● **Task directions**: Omit every image, and transcribe the remaining entries exactly as given.

● **Task inputs**:

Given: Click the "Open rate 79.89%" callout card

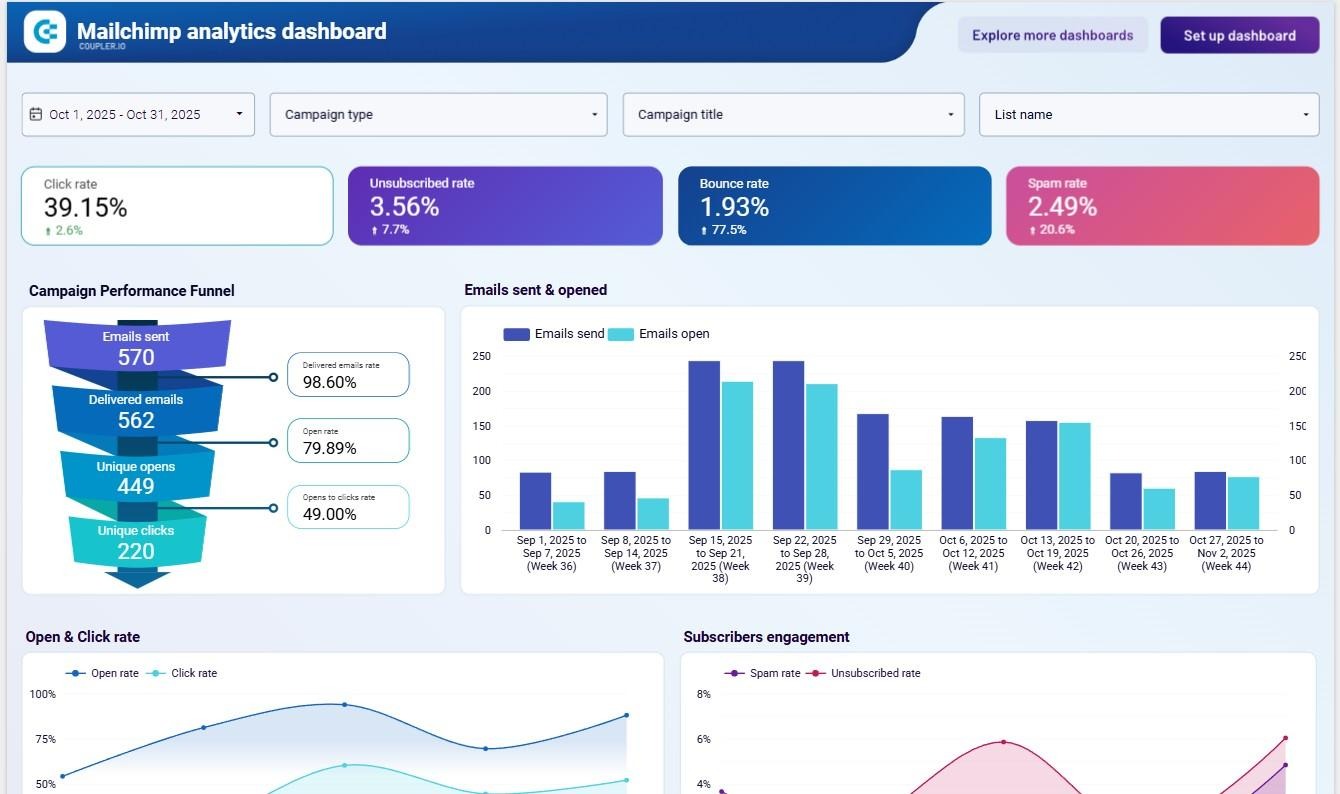Looking at the screenshot, I should click(348, 440).
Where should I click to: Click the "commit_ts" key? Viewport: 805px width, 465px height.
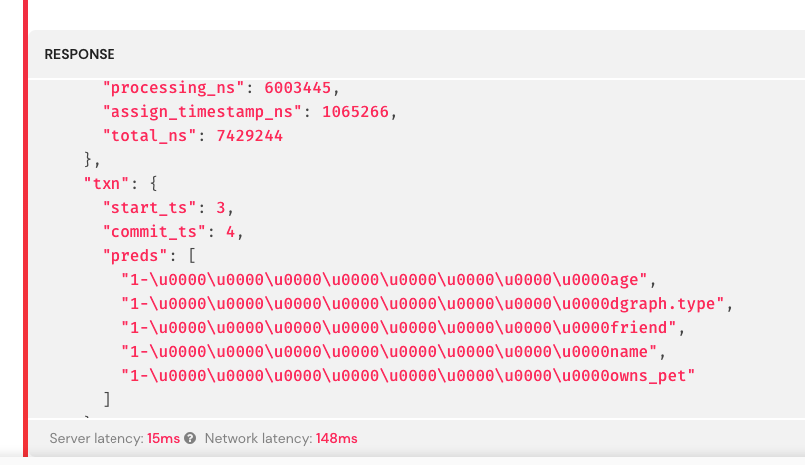pos(154,232)
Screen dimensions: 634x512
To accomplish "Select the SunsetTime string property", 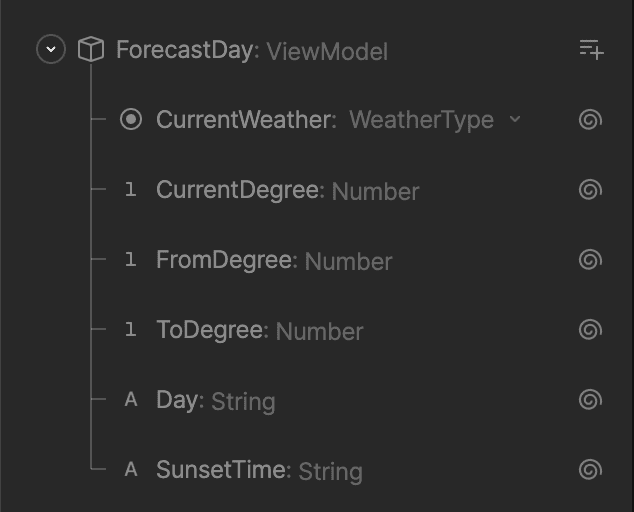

● **Answer box**:
Given: Click the "Open rate 79.89%" callout card

Looking at the screenshot, I should click(348, 440).
Where should I click to: Click the "commit_ts" key? Viewport: 805px width, 465px height.
pos(154,232)
Screen dimensions: 634x512
To accomplish "Select the SunsetTime string property", 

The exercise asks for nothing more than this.